Ho deciso di dare una festa stasera, anche se non sono un fan delle feste. Non lo sono mai stato. Mi piacciono solo perché bloccano tutto il rumore che c'è dentro la mia testa, e la festa di stasera spero non faccia entrare il suono della voce di mio padre.
Quando è stato il momento di tornare a casa, Ella se l'è svignata, borbottando che doveva andare a cercare suo padre. Mi sono offerto di andare con lei, ma non ha accettato e si è portata dietro Lila.
L'ho lasciata andare perché ho capito che aveva bisogno di spazio. Mi stava bene che si prendesse un po' di tempo per stare per conto suo, purché non si trattasse di mettere tra di noi ottocento chilometri.
Io e Ethan smettiamo di lavorare sulla macchina per organizzare la festa, e dopo aver inviato un mucchio di SMS e aver ordinato un paio di barilotti di birra, siamo pronti per cominciare.
Ciondoliamo in cucina, in attesa che la gente cominci ad arrivare, quando inizia ad annuvolarsi e un tuono fa tremare i vetri delle finestre.
«Posso farti una domanda?», mi chiede Ethan all'improvviso. Tiro fuori dal frigo un burrito surgelato e lo metto in un piatto. «Certo. Che c'è?»
«Non fraintendermi», dice, dondolandosi sulla sedia. «Ma che cos'ha Ella? Perché sei così fissato con lei? Hai un milione di ragazze pronte a cadere ai tuoi piedi, e un tempo la cosa ti divertiva. Poi, all'improvviso, esiste solo lei».

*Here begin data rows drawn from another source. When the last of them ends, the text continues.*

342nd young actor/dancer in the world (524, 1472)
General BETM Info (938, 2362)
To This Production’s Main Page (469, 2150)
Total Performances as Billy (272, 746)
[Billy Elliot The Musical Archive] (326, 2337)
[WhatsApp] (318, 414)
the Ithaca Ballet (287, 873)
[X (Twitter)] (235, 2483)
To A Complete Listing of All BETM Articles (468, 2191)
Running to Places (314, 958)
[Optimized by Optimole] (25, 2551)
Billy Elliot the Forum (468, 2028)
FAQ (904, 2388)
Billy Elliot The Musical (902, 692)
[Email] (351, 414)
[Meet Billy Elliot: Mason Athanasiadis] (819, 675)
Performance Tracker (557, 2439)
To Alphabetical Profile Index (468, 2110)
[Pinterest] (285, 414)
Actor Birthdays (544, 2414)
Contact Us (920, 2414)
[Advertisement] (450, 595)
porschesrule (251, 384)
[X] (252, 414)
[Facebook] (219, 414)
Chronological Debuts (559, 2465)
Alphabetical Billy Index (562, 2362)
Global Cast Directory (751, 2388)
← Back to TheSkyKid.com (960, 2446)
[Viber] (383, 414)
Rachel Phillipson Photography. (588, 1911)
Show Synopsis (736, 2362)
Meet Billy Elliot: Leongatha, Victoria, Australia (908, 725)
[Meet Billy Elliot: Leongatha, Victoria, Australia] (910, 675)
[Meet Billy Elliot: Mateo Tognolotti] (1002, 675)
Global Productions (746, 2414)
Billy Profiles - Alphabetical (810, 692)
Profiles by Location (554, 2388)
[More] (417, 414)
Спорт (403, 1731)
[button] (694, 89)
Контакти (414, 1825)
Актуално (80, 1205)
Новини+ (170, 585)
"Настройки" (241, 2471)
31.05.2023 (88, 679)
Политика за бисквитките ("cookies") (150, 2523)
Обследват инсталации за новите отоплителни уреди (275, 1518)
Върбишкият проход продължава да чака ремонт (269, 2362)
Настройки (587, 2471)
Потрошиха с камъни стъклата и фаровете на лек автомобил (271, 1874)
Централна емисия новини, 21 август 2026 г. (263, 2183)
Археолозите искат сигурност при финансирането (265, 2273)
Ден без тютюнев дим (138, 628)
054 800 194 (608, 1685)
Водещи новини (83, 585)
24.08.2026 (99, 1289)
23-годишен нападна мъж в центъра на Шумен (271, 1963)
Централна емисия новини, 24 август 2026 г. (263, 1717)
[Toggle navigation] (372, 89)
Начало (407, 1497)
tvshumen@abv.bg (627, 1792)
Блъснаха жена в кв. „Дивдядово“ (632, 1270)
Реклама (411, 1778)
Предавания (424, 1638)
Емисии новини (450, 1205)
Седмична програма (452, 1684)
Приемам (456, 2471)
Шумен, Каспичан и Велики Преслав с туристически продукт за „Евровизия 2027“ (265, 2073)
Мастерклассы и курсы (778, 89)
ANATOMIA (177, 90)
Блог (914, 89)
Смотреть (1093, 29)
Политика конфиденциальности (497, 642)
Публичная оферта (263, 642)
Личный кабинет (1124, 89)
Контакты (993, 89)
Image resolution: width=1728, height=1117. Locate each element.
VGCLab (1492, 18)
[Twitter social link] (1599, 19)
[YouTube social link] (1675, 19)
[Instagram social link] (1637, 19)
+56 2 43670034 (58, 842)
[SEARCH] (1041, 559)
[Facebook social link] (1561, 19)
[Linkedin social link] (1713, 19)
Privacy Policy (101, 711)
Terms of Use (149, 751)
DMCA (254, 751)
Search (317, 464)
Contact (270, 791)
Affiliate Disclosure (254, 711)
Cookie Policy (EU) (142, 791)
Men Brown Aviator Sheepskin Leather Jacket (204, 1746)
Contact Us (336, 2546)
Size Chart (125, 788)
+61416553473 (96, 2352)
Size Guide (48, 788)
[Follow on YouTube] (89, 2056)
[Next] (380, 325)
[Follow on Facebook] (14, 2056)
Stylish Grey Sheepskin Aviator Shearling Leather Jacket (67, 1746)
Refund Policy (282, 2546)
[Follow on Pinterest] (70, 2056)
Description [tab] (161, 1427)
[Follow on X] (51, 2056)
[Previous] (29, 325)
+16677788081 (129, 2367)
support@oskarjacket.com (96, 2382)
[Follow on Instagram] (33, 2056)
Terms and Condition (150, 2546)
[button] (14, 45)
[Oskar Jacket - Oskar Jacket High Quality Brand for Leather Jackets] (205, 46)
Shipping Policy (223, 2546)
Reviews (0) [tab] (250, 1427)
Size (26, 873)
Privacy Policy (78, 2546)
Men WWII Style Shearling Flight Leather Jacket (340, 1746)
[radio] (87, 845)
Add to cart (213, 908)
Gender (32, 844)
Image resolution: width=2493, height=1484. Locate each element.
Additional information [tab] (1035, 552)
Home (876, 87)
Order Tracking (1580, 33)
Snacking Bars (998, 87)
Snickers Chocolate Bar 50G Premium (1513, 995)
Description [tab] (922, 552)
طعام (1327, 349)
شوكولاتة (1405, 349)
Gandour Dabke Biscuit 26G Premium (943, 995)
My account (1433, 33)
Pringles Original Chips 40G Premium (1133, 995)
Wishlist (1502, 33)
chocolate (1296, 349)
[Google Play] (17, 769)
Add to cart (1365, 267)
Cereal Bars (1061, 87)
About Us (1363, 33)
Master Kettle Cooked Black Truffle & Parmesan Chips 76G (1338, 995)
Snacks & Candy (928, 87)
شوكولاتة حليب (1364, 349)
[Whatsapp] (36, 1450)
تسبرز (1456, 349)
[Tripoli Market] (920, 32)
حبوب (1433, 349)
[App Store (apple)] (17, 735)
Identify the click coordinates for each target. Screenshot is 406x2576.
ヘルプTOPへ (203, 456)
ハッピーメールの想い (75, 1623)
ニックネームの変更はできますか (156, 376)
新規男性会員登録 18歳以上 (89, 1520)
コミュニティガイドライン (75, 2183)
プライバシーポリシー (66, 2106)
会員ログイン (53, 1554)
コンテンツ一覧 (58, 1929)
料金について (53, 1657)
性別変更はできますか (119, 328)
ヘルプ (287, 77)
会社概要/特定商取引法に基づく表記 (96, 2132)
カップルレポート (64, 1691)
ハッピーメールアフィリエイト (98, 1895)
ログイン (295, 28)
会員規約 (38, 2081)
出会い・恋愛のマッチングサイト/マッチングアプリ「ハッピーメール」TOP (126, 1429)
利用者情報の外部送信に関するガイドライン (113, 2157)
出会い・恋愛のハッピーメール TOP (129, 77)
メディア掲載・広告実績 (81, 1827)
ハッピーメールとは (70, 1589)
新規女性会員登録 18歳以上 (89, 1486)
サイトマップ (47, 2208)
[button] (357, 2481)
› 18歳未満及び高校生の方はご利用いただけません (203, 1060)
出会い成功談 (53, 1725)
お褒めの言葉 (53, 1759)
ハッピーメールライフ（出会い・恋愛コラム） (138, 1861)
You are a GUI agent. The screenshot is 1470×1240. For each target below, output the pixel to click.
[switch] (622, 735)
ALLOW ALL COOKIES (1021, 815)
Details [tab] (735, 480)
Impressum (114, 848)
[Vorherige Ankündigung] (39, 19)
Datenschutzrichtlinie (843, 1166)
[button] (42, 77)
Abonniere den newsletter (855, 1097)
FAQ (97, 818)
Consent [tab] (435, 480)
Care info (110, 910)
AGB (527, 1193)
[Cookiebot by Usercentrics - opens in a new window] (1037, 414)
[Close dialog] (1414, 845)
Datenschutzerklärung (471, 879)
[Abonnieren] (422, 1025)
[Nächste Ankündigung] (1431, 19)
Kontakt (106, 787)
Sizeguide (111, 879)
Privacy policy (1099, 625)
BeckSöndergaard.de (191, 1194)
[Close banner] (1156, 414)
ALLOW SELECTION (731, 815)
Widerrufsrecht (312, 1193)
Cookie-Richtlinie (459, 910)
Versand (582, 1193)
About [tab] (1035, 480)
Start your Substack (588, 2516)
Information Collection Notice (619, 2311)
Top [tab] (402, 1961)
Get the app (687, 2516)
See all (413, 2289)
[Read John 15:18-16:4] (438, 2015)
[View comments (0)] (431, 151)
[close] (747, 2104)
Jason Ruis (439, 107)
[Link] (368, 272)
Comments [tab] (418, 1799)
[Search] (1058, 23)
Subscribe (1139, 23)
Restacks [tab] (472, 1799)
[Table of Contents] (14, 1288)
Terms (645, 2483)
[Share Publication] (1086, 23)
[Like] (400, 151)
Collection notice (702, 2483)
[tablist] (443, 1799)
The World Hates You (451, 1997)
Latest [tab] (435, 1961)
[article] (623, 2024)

«Non mi ha mai divertito avere milioni di ragazze che mi cadono ai piedi. La cosa mi ha sempre annoiato». Infilo il piatto nel microonde e premo il tasto di avviamento.
Lui afferra una manciata di patatine da una busta sul tavolo. «D'accordo, ma non hai risposto alla mia domanda».
Incrocio le braccia, sentendomi a disagio per quell'imbarazzante momento di intimità. «Non lo so bene. Ma perché t'interessa?»
«Sono solo curioso perché non me ne hai mai parlato».
«È vero, ma ci sono un sacco di cose di cui non parliamo».
Mentre le gambe della sua sedia toccano di nuovo il pavimento, dice: «Ascolta, non ti sto chiedendo di aprirti e rivelarmi i tuoi sentimenti, quindi smettila di guardarmi in modo strano. Vorrei solo capire, visto che vi conosco entrambi praticamente da sempre».
Il microonde suona e mi avvicino. «È dalla sera dell'incidente con lo snowboard. È stato allora che ho capito che le cose stavano diversamente». «Quando si è rotta il braccio?», chiede lui. «E hai dovuto potarla in ospedale?».
Annuisco. «E ti ricordi quando è caduta dal tetto, e visto che non si rialzava subito, qualcuno ha iniziato a urlare che era morta?»
«Ehi, ero ubriaco», protesta Ethan, perché era lui quello che urlava. «Mi sembrava morta».
«È stato allora che ho capito». Estraggo il burrito dal microonde e lo appoggio sul bancone della cucina. «Pensare che fosse morta è stata veramente la cosa più orribile che mi fosse mai capitata. Peggiore dell'idea che mio padre non sarebbe mai più tornato. Peggiore della mia stessa morte».
Ethan annuisce, cercando di dare un senso al mio borbottio.
«D'accordo...».
Chiudo sbattendo lo sportellino del microonde e mi siedo a tavola. «Ehi, te la sei cercata».
Lui tamburella con il telefono sul tavolo e dice: «Che ne pensi di Lila?»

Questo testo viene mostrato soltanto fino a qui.